- _Records from a collection_
+++++
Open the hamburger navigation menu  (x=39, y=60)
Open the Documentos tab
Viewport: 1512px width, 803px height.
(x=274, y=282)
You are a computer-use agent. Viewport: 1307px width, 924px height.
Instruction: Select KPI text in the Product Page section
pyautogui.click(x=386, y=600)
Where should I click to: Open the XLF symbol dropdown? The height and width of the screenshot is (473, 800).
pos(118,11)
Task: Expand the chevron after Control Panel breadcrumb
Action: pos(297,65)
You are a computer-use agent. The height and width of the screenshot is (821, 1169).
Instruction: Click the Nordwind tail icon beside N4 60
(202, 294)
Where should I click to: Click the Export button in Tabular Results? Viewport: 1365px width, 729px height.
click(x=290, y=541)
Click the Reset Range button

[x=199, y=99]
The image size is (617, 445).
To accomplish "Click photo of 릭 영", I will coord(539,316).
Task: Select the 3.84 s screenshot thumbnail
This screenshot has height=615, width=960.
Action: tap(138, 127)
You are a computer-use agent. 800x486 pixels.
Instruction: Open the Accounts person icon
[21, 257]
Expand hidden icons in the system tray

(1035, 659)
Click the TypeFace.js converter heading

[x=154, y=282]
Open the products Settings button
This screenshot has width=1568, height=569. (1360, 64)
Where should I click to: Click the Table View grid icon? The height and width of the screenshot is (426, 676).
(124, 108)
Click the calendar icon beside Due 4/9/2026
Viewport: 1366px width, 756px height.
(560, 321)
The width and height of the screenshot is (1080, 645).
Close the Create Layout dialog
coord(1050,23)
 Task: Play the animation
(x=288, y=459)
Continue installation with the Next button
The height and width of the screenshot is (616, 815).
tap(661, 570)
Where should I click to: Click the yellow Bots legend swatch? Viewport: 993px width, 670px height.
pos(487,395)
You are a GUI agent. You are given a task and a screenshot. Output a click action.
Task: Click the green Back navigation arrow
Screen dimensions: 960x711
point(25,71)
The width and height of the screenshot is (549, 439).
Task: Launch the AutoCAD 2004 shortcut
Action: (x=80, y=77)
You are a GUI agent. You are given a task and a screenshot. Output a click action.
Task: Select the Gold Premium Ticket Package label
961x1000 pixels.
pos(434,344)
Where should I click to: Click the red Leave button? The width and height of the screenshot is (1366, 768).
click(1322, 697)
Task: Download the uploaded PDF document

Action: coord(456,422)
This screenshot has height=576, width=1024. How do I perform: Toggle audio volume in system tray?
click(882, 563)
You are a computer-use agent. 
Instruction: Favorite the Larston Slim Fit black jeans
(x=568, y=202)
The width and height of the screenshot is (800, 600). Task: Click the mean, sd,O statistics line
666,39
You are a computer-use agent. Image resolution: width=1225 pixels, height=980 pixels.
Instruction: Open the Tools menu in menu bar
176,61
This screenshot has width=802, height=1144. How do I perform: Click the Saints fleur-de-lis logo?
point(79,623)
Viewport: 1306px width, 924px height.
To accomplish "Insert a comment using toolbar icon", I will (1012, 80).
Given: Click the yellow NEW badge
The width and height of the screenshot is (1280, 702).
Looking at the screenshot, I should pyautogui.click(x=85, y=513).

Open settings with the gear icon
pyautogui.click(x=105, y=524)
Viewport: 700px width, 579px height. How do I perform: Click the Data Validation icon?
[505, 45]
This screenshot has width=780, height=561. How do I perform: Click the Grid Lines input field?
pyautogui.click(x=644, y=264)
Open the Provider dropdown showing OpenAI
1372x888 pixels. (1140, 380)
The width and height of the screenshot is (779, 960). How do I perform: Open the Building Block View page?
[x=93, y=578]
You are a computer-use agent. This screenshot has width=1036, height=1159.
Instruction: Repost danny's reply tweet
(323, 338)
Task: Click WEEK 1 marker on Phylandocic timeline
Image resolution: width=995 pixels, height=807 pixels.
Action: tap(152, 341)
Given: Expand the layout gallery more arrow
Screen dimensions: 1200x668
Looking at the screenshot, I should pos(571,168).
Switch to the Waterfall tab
+++++
- _WHAT YOU SHOULD DO_
Work out how many lines of the data hold the string "accomplish". State only that number.

- _RESULT OF THIS TASK_
2